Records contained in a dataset
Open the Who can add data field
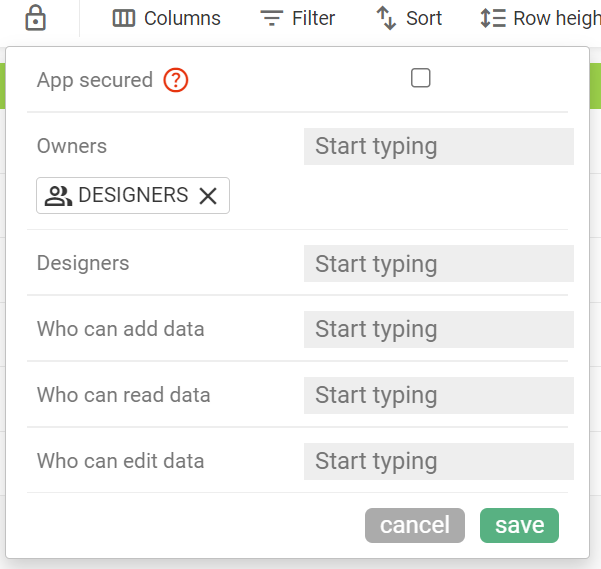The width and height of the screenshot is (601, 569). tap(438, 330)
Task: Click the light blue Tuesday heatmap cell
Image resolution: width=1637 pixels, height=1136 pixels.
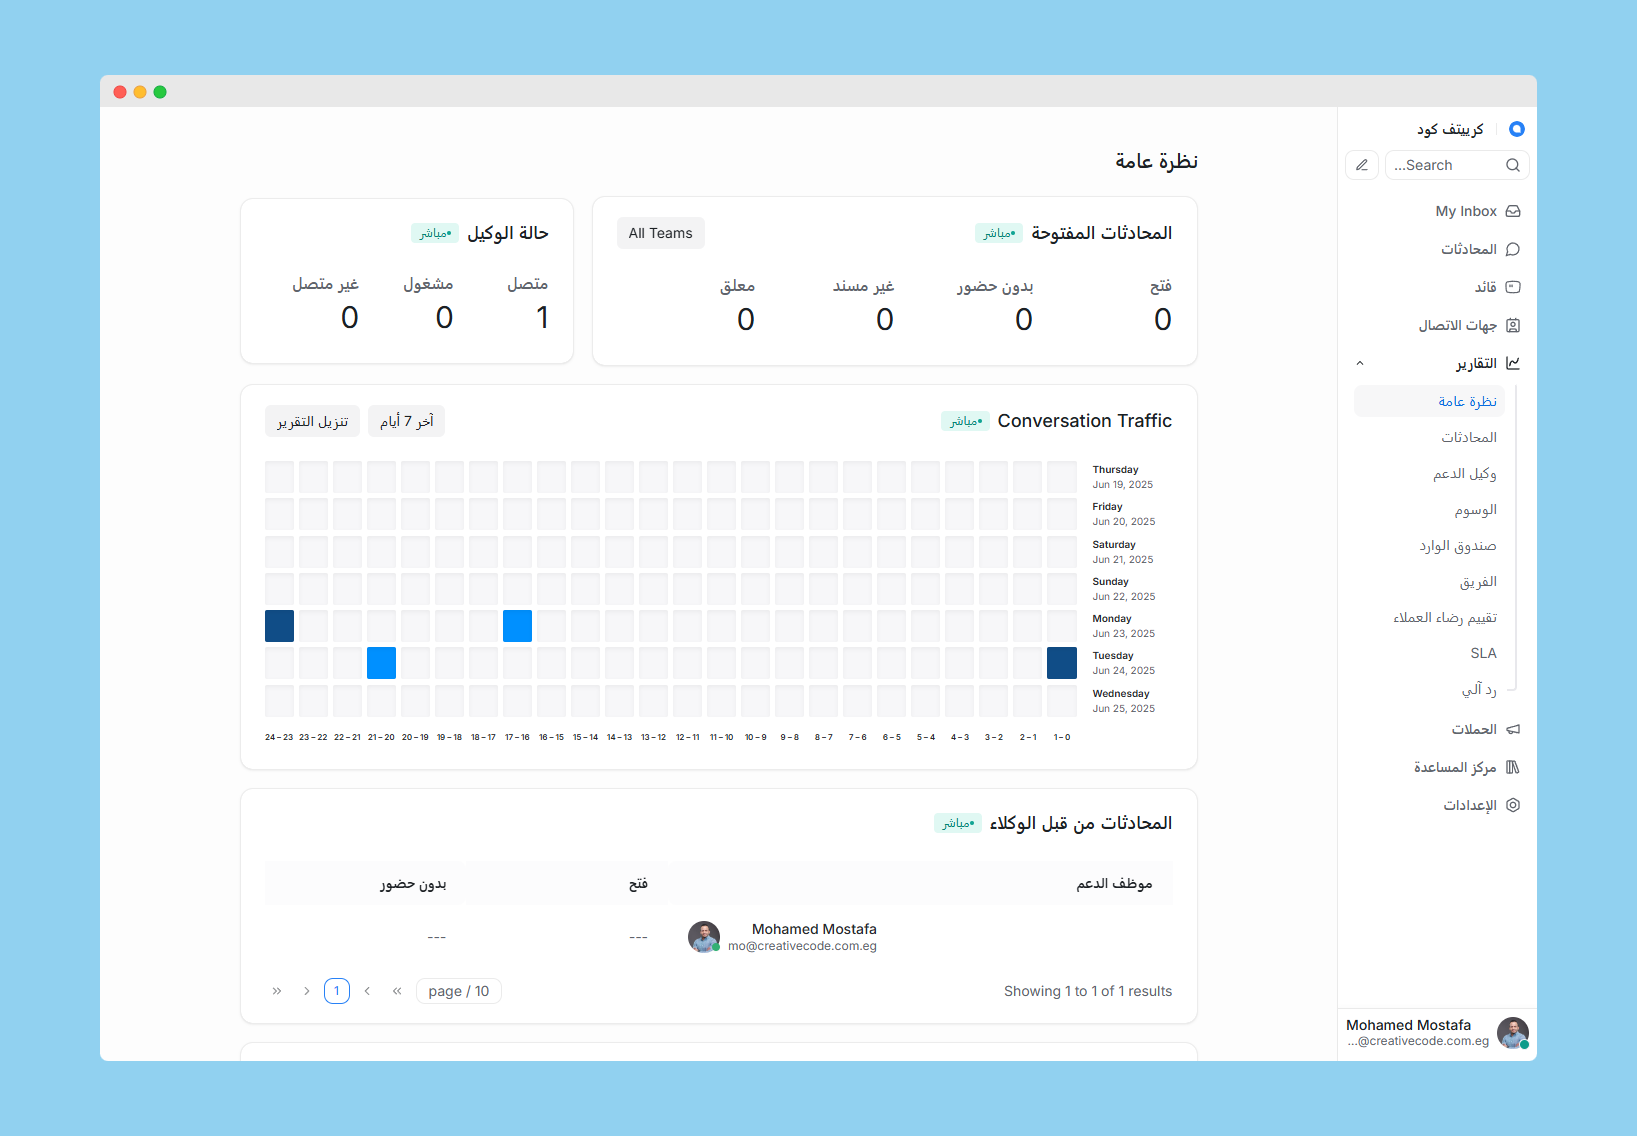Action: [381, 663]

■ Your assignment
The entries above need to be repeated word for word, minus their pictures.

■ Solved exercise
Open the Who can add data field
The width and height of the screenshot is (601, 569). tap(438, 330)
Task: Click the light blue Tuesday heatmap cell
Image resolution: width=1637 pixels, height=1136 pixels.
Action: [381, 663]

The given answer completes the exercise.